L’opposition à l’installation de points d’eau “était une position légitime alors qu’il y avait 48 heures de coupures d’eau et que les conduites d’eau coulaient en continu : nous avons subi les coupures et nous avons dû payer une facture astronomique”, Yasmina Aouny, porte-parole des “Forces”. vives», explique à l’AFP.

Mais face à l’épidémie, son collectif “a exprimé son inquiétude et revoit son positionnement”, a-t-elle indiqué.

De même, les autorités affirment avoir pris la mesure du problème. Sollicitées par l’AFP, la préfecture et l’ARS ont expliqué conjointement qu’un « plan d’action » devrait conduire « à partir de juin » à l’installation de nouveaux points d’eau. Il prévoit également de réparer les installations endommagées.

Il n’en demeure pas moins qu’il est difficile de concilier ces enjeux de santé publique et la priorité affichée par le gouvernement de lutter contre l’immigration clandestine, qui a déjà donné lieu à une opération de « dédouanement » médiatique en avril.

Des ONG dénoncent des contrôles de police à proximité des points d’eau qui découragent les habitants de s’y rendre, ce que confirment des témoignages recueillis par l’AFP.

« La police en profite pour nous contrôler lorsque nous faisons la queue au terminal. Et je n’ai pas de papiers», confie Hadidja – un prénom d’emprunt –, une habitante de Kaweni, le plus grand bidonville de Mayotte. .

« Il arrive qu’on procède à des contrôles autour des fontaines », concède un agent de la police aux frontières (PAF) souhaitant garder l’anonymat.

Interrogé, le ministère de l’Intérieur a renvoyé l’AFP vers la préfecture. De même, le ministère de la Santé réoriente vers l’ARS locale.

Quels que soient les obstacles, le monde médical et scientifique considère qu’il est inacceptable de laisser perdurer un tel manque d’accès à l’eau. Ce n’est « pas défendable », selon une note rédigée début mai par Covars, héritier du Conseil scientifique de l’ère Covid. Transmis au ministère de la Santé, il l’a publié discrètement quelques semaines après sa rédaction.
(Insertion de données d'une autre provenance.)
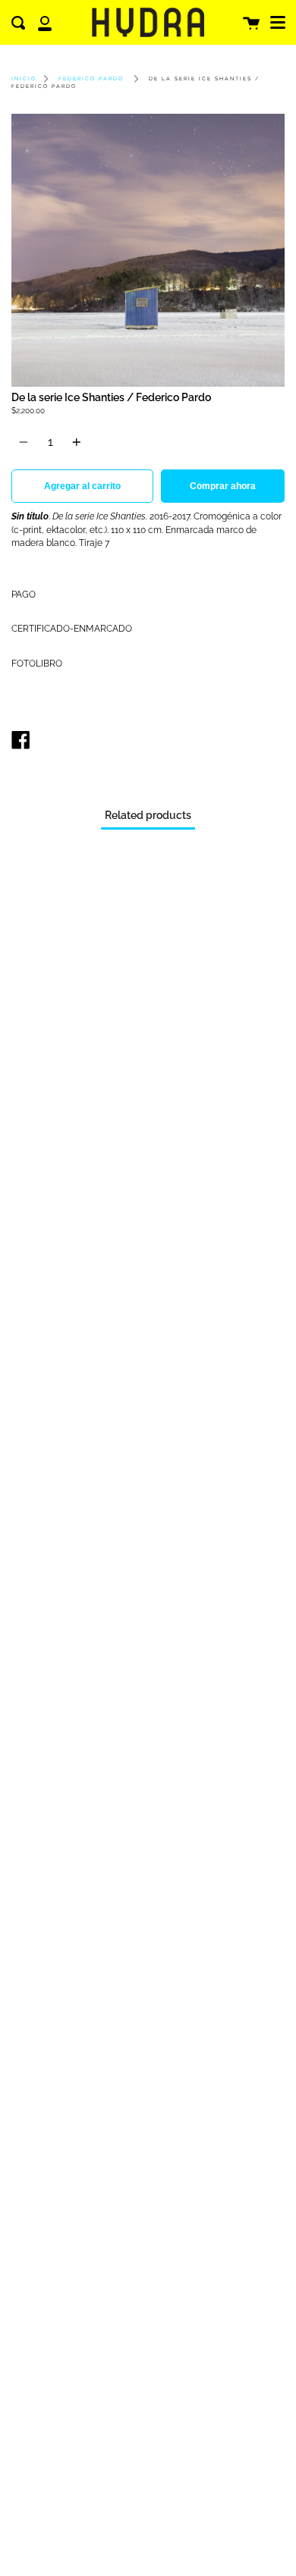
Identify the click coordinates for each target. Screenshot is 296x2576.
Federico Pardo (91, 79)
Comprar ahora (223, 486)
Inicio (23, 79)
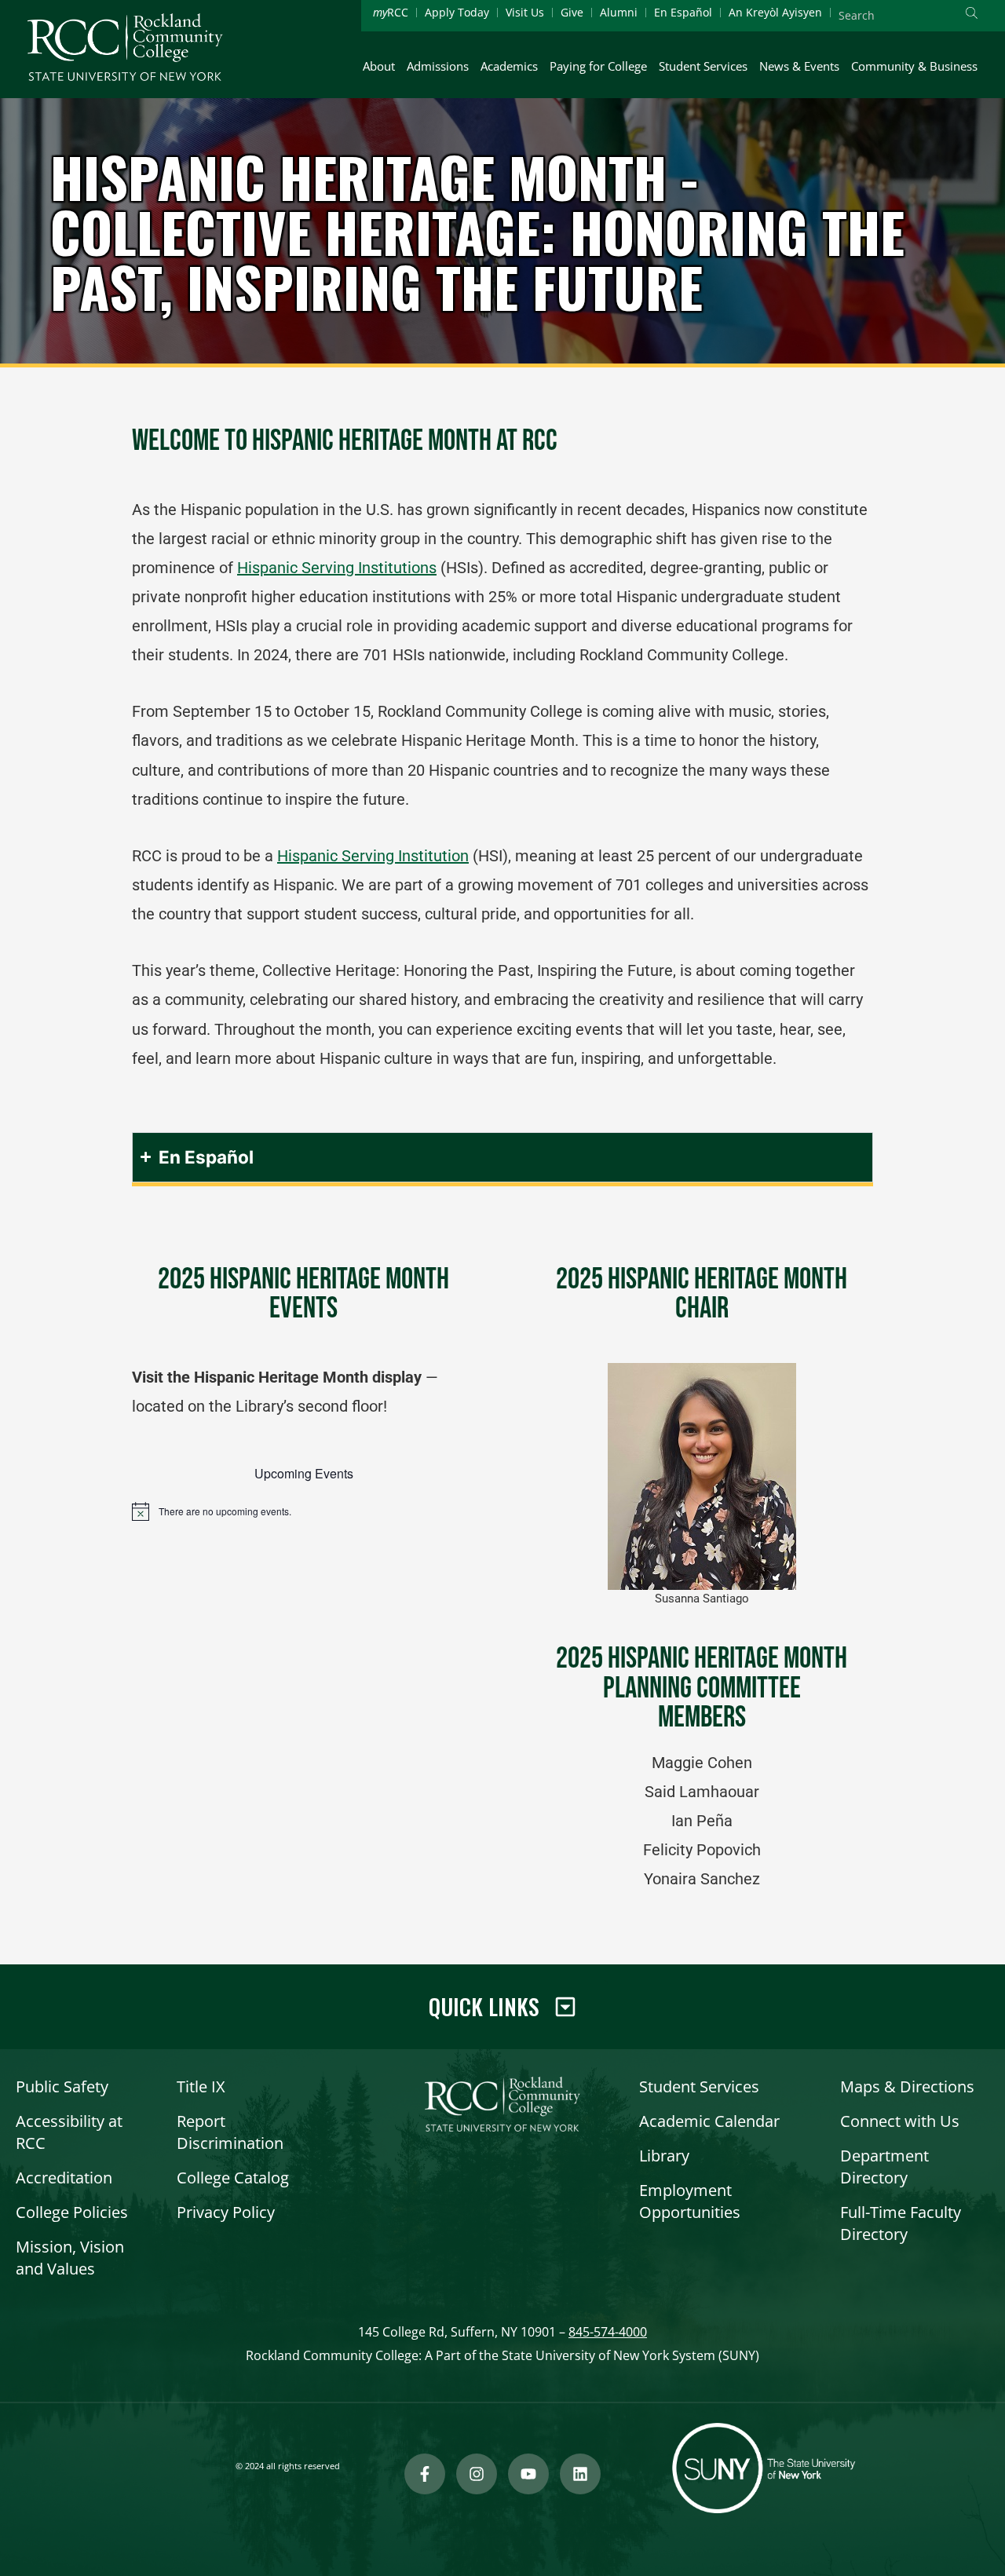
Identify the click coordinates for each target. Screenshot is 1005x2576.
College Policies (72, 2212)
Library (664, 2155)
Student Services (703, 66)
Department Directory (884, 2166)
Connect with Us (899, 2121)
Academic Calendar (709, 2121)
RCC (390, 12)
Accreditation (64, 2177)
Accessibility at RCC (69, 2132)
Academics (509, 66)
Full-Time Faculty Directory (900, 2223)
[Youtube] (528, 2474)
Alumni (619, 12)
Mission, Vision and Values (70, 2257)
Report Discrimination (230, 2132)
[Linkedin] (580, 2474)
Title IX (201, 2086)
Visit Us (525, 12)
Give (572, 12)
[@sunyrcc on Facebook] (424, 2474)
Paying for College (598, 66)
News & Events (799, 66)
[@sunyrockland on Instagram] (476, 2474)
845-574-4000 (607, 2331)
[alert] (303, 1511)
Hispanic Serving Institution (373, 855)
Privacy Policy (226, 2212)
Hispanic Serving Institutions (337, 567)
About (379, 66)
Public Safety (62, 2086)
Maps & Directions (907, 2086)
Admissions (438, 66)
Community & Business (914, 66)
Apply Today (457, 12)
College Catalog (233, 2177)
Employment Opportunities (689, 2201)
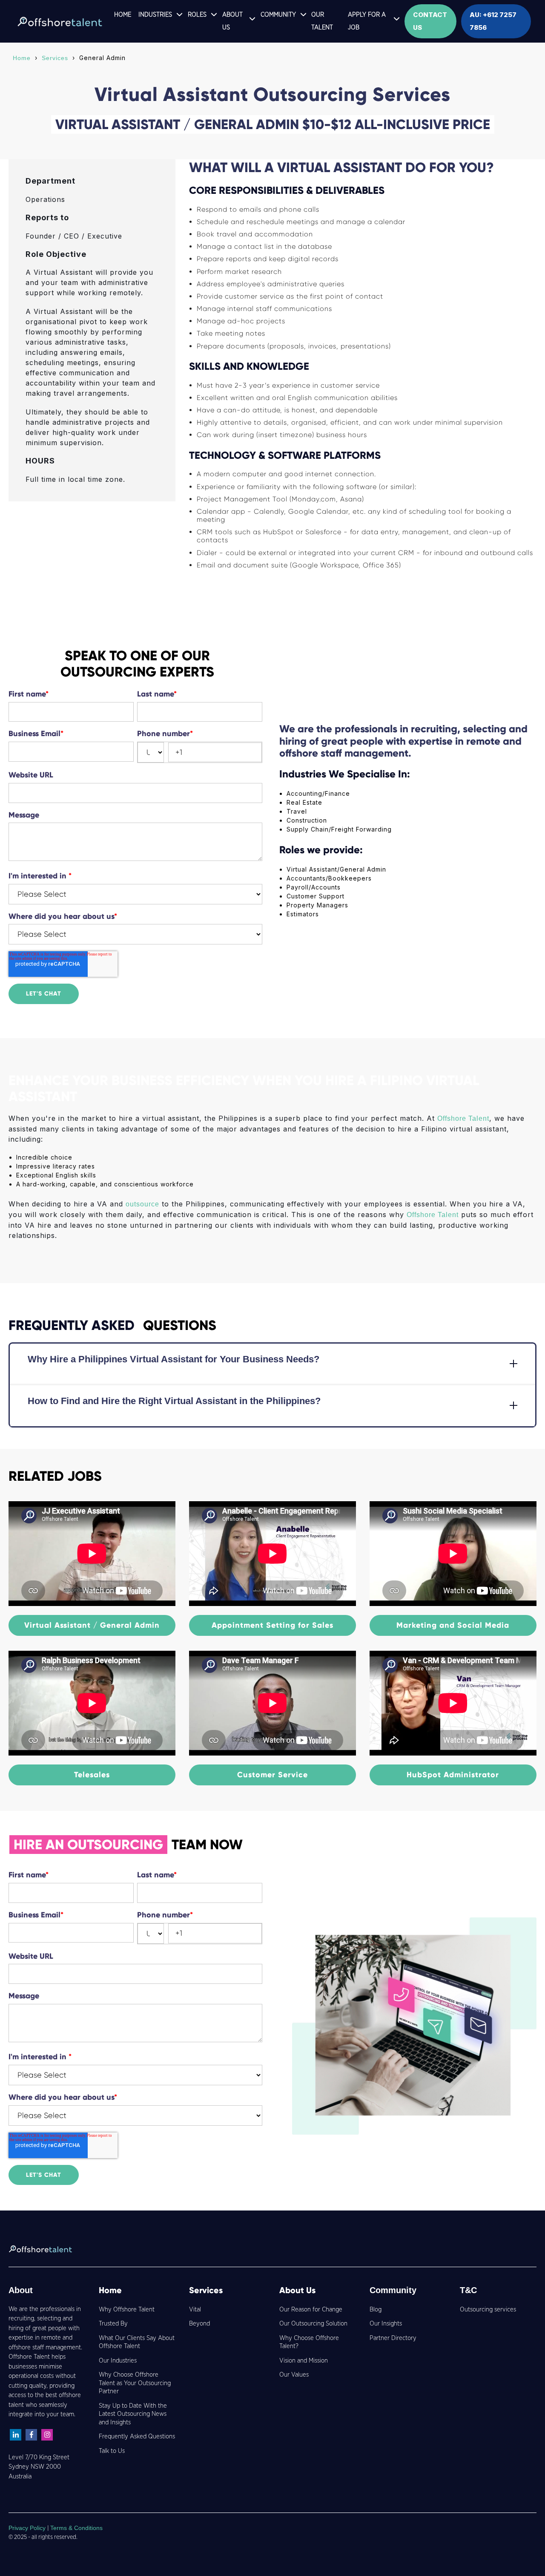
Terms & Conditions (76, 2527)
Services (55, 58)
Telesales (92, 1774)
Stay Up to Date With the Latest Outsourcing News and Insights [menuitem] (133, 2414)
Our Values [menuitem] (294, 2375)
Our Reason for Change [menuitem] (310, 2309)
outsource (142, 1204)
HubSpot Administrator (453, 1774)
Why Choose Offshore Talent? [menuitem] (309, 2342)
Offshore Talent (463, 1118)
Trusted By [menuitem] (113, 2323)
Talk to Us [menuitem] (112, 2451)
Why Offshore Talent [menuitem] (127, 2309)
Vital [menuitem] (195, 2309)
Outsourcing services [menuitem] (488, 2309)
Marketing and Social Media (452, 1625)
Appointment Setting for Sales (272, 1625)
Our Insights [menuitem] (386, 2323)
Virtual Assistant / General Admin (92, 1625)
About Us (297, 2290)
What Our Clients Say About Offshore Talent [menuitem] (137, 2342)
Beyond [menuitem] (199, 2323)
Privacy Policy (28, 2527)
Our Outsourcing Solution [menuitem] (313, 2323)
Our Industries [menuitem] (118, 2360)
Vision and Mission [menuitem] (303, 2360)
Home (22, 58)
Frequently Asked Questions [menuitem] (137, 2436)
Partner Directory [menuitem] (393, 2338)
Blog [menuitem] (376, 2309)
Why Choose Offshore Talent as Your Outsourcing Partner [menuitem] (135, 2383)
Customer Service (272, 1774)
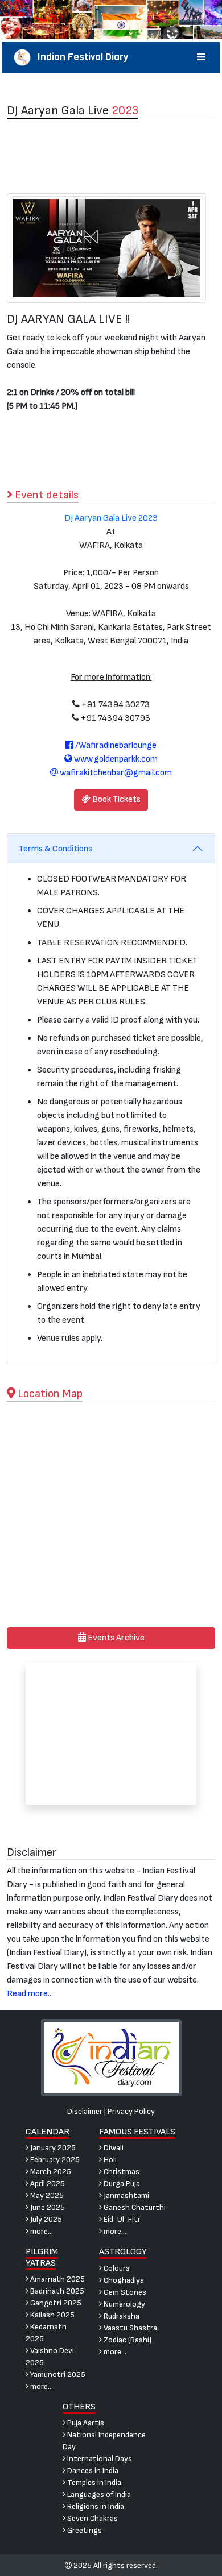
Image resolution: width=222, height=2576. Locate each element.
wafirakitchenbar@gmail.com (115, 772)
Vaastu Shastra (129, 2328)
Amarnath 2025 (56, 2279)
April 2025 (46, 2183)
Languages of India (98, 2494)
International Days (98, 2458)
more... (40, 2231)
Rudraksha (120, 2316)
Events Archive (115, 1637)
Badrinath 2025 (56, 2291)
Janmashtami (125, 2195)
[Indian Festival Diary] (111, 2057)
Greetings (83, 2530)
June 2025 (46, 2207)
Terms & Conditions (55, 849)
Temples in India (93, 2482)
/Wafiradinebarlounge (115, 745)
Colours (116, 2268)
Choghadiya (123, 2280)
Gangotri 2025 (54, 2303)
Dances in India (91, 2470)
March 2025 (49, 2171)
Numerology (123, 2304)
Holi (109, 2159)
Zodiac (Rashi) (126, 2340)
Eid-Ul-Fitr (121, 2219)
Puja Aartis (84, 2423)
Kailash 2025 (51, 2315)
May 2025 (46, 2195)
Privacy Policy (131, 2111)
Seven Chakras (91, 2518)
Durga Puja (121, 2183)
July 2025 (45, 2219)
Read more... (30, 1993)
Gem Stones (124, 2292)
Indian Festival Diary (79, 57)
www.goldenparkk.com (115, 759)
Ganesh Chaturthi (134, 2207)
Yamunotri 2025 (56, 2374)
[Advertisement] (111, 155)
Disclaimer (84, 2111)
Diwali (113, 2148)
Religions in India (94, 2506)
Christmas (120, 2171)
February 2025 (54, 2159)
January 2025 (52, 2148)
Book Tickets (116, 799)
Et le caractère injustifiable de la situation est également évoqué par de grandes personnalités de la santé publique, comme l’épidémiologiste Antoine Flahault.

“La France se laisse rattraper par le sous-développement d’un de ses territoires d’outre-mer, en l’absence de conflit, de catastrophe naturelle ou d’événement climatique extrême”, a-t-il fustigé auprès de l’AFP.

« Il s’agit d’un cas d’école qui devrait amener le gouvernement français à réfléchir sur ses devoirs en matière de respect des droits humains fondamentaux lorsqu’il décide de maintenir sa présence en dehors des limites métropolitaines », conclut M. Flahault.